** Task goal **
Convert the stretch of the data from the line containing "Task: Click the blue 総格 label beside 61" through the line containing "Action: click(x=431, y=159)" into a Markdown table with the columns Row and Line. Put one line per row, number the rows in order, and leave out blank lines.

Start of Data for this exercise

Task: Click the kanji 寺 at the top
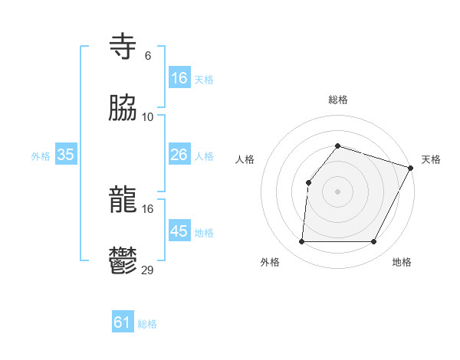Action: click(x=123, y=47)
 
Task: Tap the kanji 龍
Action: click(x=123, y=201)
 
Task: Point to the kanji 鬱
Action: click(x=123, y=260)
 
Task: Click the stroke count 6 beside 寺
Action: click(x=148, y=56)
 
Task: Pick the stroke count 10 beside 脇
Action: click(x=148, y=116)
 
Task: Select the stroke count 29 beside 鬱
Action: click(x=148, y=270)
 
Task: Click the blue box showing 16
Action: click(x=179, y=77)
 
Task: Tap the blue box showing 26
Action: click(x=179, y=155)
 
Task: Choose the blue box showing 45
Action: click(x=179, y=231)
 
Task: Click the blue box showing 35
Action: click(x=66, y=155)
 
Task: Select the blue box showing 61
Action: click(x=123, y=322)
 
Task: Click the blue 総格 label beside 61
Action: click(x=147, y=324)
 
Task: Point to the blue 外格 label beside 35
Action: click(x=41, y=156)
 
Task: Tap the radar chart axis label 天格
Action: click(x=431, y=159)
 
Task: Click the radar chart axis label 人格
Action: click(x=245, y=159)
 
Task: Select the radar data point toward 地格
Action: click(x=374, y=242)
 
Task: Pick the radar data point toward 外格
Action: click(x=301, y=242)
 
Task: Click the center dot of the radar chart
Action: click(x=337, y=191)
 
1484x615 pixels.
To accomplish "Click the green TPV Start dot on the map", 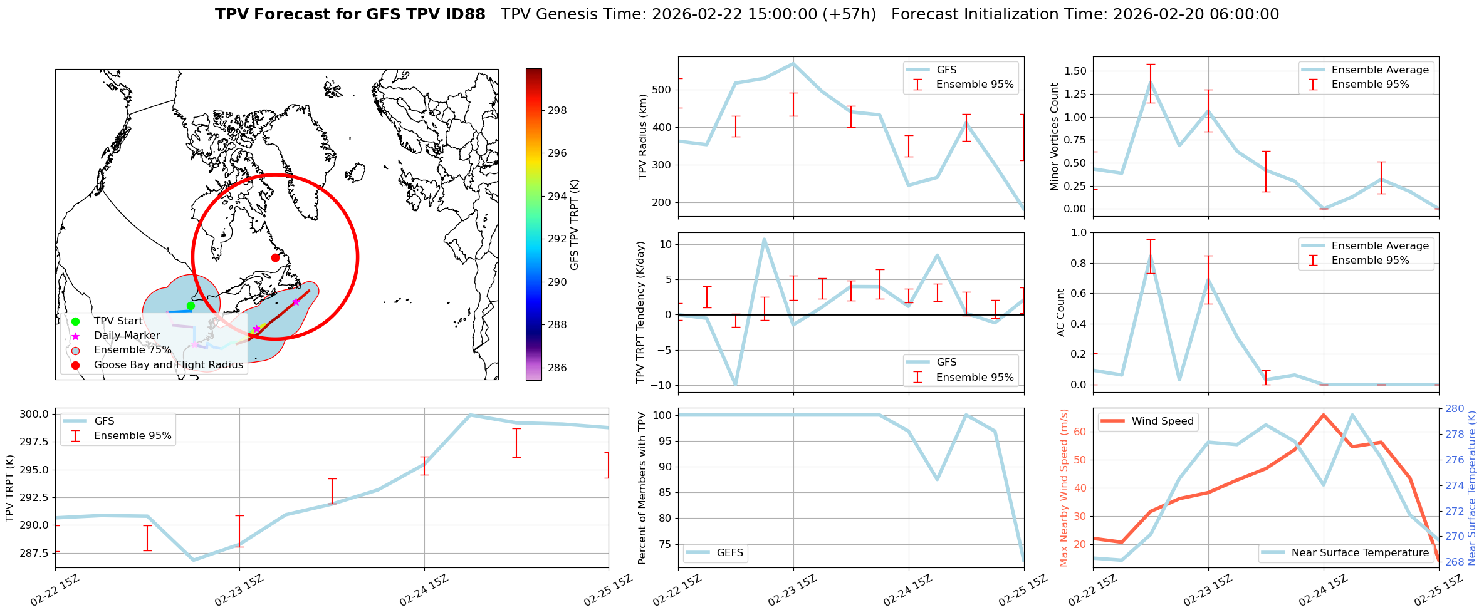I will coord(191,306).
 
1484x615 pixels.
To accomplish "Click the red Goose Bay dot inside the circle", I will coord(275,257).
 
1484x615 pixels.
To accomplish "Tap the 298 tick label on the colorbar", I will coord(557,110).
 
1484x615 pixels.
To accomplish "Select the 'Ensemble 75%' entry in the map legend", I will coord(132,350).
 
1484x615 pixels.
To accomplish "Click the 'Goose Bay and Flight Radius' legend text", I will coord(168,364).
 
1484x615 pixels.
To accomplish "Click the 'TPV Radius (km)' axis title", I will coord(642,137).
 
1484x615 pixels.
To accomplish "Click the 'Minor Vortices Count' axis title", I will coord(1054,137).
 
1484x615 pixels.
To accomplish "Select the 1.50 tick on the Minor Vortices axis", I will coord(1075,71).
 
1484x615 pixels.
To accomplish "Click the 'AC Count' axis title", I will coord(1060,313).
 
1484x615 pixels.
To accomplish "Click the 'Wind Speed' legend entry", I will coord(1162,421).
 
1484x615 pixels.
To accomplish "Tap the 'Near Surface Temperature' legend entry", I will coord(1359,552).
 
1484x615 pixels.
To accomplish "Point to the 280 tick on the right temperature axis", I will coord(1455,409).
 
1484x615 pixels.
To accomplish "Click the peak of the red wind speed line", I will coord(1323,415).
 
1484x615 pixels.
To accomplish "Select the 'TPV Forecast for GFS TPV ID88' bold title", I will coord(350,14).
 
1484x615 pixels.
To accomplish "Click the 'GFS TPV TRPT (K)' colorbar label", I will coord(575,224).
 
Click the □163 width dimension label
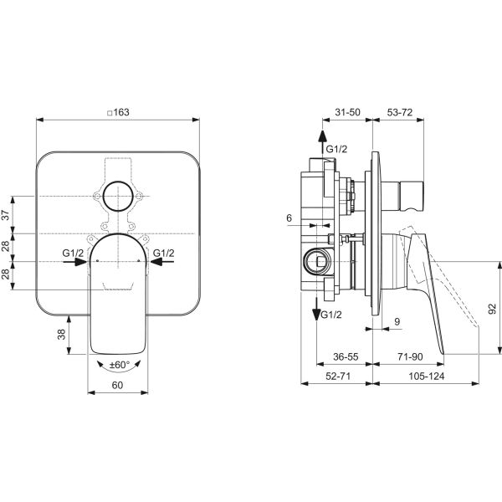[x=118, y=112]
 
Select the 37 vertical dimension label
[x=6, y=214]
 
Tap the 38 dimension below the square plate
[x=61, y=335]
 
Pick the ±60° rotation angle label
[x=120, y=365]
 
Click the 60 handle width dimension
[x=117, y=385]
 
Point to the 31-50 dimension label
[x=347, y=112]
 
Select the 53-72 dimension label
[x=400, y=112]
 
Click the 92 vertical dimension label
[x=492, y=309]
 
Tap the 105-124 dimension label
[x=426, y=376]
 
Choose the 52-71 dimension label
[x=338, y=376]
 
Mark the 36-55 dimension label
[x=346, y=356]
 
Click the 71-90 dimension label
[x=410, y=356]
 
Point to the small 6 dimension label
[x=289, y=218]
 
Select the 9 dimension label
[x=397, y=322]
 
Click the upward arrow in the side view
[x=322, y=143]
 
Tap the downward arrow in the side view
[x=316, y=309]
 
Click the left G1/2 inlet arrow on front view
[x=74, y=262]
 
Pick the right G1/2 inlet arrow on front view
[x=162, y=262]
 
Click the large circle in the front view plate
[x=118, y=196]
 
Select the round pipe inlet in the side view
[x=316, y=262]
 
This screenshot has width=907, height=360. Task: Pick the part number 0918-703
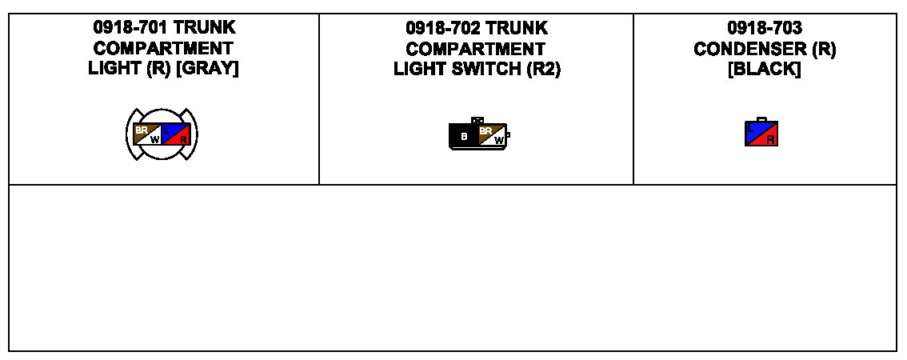765,29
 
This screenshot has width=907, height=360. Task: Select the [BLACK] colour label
765,69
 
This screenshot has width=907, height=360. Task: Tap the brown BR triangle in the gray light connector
142,128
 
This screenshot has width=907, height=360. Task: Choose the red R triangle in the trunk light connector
182,138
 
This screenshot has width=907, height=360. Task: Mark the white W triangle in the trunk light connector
154,138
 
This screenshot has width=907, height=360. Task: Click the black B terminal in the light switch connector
463,137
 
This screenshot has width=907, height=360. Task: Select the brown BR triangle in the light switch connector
485,131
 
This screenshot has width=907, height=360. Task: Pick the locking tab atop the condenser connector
761,119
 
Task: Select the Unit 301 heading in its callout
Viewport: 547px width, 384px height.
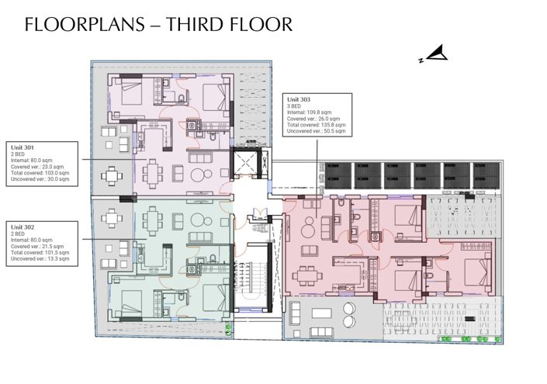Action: point(24,146)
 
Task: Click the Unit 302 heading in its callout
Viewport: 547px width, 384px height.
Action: point(24,226)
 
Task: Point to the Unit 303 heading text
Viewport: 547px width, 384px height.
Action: point(299,100)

End of Data for this exercise

** Solution to this task **
| Row | Line |
|---|---|
| 1 | Task: Click the blue 総格 label beside 61 |
| 2 | Action: click(x=147, y=324) |
| 3 | Task: Point to the blue 外格 label beside 35 |
| 4 | Action: click(x=41, y=156) |
| 5 | Task: Tap the radar chart axis label 天格 |
| 6 | Action: click(x=431, y=159) |